▶ Dataset excerpts:
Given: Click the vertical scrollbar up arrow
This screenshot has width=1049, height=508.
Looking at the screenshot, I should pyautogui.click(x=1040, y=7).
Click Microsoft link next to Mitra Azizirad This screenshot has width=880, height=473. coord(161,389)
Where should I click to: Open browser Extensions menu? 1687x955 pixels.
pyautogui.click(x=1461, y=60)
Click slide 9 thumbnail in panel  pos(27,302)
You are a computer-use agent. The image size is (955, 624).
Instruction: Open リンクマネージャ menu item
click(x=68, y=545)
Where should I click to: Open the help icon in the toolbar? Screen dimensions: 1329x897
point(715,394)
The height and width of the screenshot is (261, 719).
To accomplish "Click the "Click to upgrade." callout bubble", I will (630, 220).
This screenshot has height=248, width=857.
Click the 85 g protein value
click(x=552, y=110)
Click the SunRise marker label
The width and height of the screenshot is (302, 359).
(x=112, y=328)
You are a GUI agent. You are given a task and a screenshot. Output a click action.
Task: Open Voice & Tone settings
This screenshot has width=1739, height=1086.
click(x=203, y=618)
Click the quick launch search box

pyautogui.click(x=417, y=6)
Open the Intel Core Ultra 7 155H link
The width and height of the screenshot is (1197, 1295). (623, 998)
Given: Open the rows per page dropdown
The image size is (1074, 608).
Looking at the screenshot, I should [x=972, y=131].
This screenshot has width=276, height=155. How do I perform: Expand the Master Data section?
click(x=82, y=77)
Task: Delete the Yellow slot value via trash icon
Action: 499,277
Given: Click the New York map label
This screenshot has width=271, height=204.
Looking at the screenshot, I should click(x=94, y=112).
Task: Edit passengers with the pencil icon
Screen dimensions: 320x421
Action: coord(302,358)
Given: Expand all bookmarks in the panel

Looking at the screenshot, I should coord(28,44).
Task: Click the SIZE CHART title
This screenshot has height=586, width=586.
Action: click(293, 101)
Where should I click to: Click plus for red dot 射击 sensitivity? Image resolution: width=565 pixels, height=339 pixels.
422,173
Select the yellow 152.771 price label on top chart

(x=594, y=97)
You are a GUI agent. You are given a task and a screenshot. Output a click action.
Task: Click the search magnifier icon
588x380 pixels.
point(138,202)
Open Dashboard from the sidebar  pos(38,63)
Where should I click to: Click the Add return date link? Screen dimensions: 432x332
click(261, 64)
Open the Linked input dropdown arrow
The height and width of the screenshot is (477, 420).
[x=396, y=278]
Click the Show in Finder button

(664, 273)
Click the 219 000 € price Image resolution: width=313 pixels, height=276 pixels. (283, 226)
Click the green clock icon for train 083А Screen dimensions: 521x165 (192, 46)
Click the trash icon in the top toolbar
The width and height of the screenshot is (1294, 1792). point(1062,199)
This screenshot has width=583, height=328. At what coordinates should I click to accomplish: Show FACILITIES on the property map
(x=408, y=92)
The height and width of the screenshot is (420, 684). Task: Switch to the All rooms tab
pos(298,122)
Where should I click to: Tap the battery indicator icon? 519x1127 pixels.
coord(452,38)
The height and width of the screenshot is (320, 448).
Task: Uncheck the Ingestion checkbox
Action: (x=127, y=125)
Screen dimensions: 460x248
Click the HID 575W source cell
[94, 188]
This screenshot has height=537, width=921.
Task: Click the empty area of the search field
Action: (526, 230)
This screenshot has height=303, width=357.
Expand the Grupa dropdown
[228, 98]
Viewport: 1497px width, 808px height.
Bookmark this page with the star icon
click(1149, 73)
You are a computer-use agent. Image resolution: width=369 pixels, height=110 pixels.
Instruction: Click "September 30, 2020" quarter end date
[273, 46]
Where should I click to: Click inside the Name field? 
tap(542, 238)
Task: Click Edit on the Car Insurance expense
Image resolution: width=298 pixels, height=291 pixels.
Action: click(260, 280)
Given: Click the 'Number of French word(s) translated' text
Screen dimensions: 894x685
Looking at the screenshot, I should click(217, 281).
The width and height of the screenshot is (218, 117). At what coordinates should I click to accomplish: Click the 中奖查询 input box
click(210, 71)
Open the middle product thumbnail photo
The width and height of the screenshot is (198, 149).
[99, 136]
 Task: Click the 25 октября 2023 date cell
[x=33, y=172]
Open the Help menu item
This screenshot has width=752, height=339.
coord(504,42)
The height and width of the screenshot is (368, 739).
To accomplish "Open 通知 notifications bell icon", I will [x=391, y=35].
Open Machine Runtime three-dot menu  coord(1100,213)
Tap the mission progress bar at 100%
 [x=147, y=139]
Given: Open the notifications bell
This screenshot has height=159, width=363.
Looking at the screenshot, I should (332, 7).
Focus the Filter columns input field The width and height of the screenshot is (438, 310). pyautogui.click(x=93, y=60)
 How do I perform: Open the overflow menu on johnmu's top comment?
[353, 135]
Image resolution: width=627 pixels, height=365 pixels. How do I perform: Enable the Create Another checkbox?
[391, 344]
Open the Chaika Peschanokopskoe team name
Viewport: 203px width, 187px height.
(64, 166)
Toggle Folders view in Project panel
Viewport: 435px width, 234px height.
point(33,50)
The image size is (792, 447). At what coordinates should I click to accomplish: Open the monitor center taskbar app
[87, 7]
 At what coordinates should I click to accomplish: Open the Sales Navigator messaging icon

▶ Aim of the task: Transcribe each of the records above exactly.

▶ Written response:
Given: Click the vertical scrollbar up arrow
This screenshot has width=1049, height=508.
Looking at the screenshot, I should pyautogui.click(x=1040, y=7).
Click Microsoft link next to Mitra Azizirad This screenshot has width=880, height=473. coord(161,389)
Where should I click to: Open browser Extensions menu? 1687x955 pixels.
pyautogui.click(x=1461, y=60)
Click slide 9 thumbnail in panel  pos(27,302)
You are a computer-use agent. The image size is (955, 624).
Instruction: Open リンクマネージャ menu item
click(x=68, y=545)
Where should I click to: Open the help icon in the toolbar? Screen dimensions: 1329x897
point(715,394)
The height and width of the screenshot is (261, 719).
To accomplish "Click the "Click to upgrade." callout bubble", I will (630, 220).
This screenshot has height=248, width=857.
Click the 85 g protein value
click(x=552, y=110)
Click the SunRise marker label
The width and height of the screenshot is (302, 359).
(x=112, y=328)
You are a GUI agent. You are given a task and a screenshot. Output a click action.
Task: Open Voice & Tone settings
This screenshot has width=1739, height=1086.
click(x=203, y=618)
Click the quick launch search box

pyautogui.click(x=417, y=6)
Open the Intel Core Ultra 7 155H link
The width and height of the screenshot is (1197, 1295). (623, 998)
Given: Open the rows per page dropdown
The image size is (1074, 608).
Looking at the screenshot, I should [x=972, y=131].
This screenshot has width=276, height=155. How do I perform: Expand the Master Data section?
click(x=82, y=77)
Task: Delete the Yellow slot value via trash icon
Action: 499,277
Given: Click the New York map label
This screenshot has width=271, height=204.
Looking at the screenshot, I should click(x=94, y=112).
Task: Edit passengers with the pencil icon
Screen dimensions: 320x421
Action: coord(302,358)
Given: Expand all bookmarks in the panel

Looking at the screenshot, I should coord(28,44).
Task: Click the SIZE CHART title
This screenshot has height=586, width=586.
Action: click(293, 101)
Where should I click to: Click plus for red dot 射击 sensitivity? Image resolution: width=565 pixels, height=339 pixels.
422,173
Select the yellow 152.771 price label on top chart

(x=594, y=97)
You are a GUI agent. You are given a task and a screenshot. Output a click action.
Task: Click the search magnifier icon
588x380 pixels.
point(138,202)
Open Dashboard from the sidebar  pos(38,63)
Where should I click to: Click the Add return date link? Screen dimensions: 432x332
click(261, 64)
Open the Linked input dropdown arrow
The height and width of the screenshot is (477, 420).
[x=396, y=278]
Click the Show in Finder button

(664, 273)
Click the 219 000 € price Image resolution: width=313 pixels, height=276 pixels. (283, 226)
Click the green clock icon for train 083А Screen dimensions: 521x165 (192, 46)
Click the trash icon in the top toolbar
The width and height of the screenshot is (1294, 1792). point(1062,199)
This screenshot has width=583, height=328. At what coordinates should I click to accomplish: Show FACILITIES on the property map
(x=408, y=92)
The height and width of the screenshot is (420, 684). Task: Switch to the All rooms tab
pos(298,122)
Where should I click to: Tap the battery indicator icon? 519x1127 pixels.
coord(452,38)
The height and width of the screenshot is (320, 448).
Task: Uncheck the Ingestion checkbox
Action: (x=127, y=125)
Screen dimensions: 460x248
Click the HID 575W source cell
[94, 188]
This screenshot has height=537, width=921.
Task: Click the empty area of the search field
Action: (526, 230)
This screenshot has height=303, width=357.
Expand the Grupa dropdown
[228, 98]
Viewport: 1497px width, 808px height.
Bookmark this page with the star icon
click(1149, 73)
You are a computer-use agent. Image resolution: width=369 pixels, height=110 pixels.
Instruction: Click "September 30, 2020" quarter end date
[273, 46]
Where should I click to: Click inside the Name field? 
tap(542, 238)
Task: Click Edit on the Car Insurance expense
Image resolution: width=298 pixels, height=291 pixels.
Action: click(260, 280)
Given: Click the 'Number of French word(s) translated' text
Screen dimensions: 894x685
Looking at the screenshot, I should click(217, 281).
The width and height of the screenshot is (218, 117). At what coordinates should I click to accomplish: Click the 中奖查询 input box
click(210, 71)
Open the middle product thumbnail photo
The width and height of the screenshot is (198, 149).
[99, 136]
 Task: Click the 25 октября 2023 date cell
[x=33, y=172]
Open the Help menu item
This screenshot has width=752, height=339.
coord(504,42)
The height and width of the screenshot is (368, 739).
To accomplish "Open 通知 notifications bell icon", I will [x=391, y=35].
Open Machine Runtime three-dot menu  coord(1100,213)
Tap the mission progress bar at 100%
 [x=147, y=139]
Given: Open the notifications bell
This screenshot has height=159, width=363.
Looking at the screenshot, I should (332, 7).
Focus the Filter columns input field The width and height of the screenshot is (438, 310). pyautogui.click(x=93, y=60)
 How do I perform: Open the overflow menu on johnmu's top comment?
[353, 135]
Image resolution: width=627 pixels, height=365 pixels. How do I perform: Enable the Create Another checkbox?
[391, 344]
Open the Chaika Peschanokopskoe team name
Viewport: 203px width, 187px height.
(64, 166)
Toggle Folders view in Project panel
Viewport: 435px width, 234px height.
point(33,50)
The image size is (792, 447). At what coordinates should I click to accomplish: Open the monitor center taskbar app
[87, 7]
 At what coordinates should I click to accomplish: Open the Sales Navigator messaging icon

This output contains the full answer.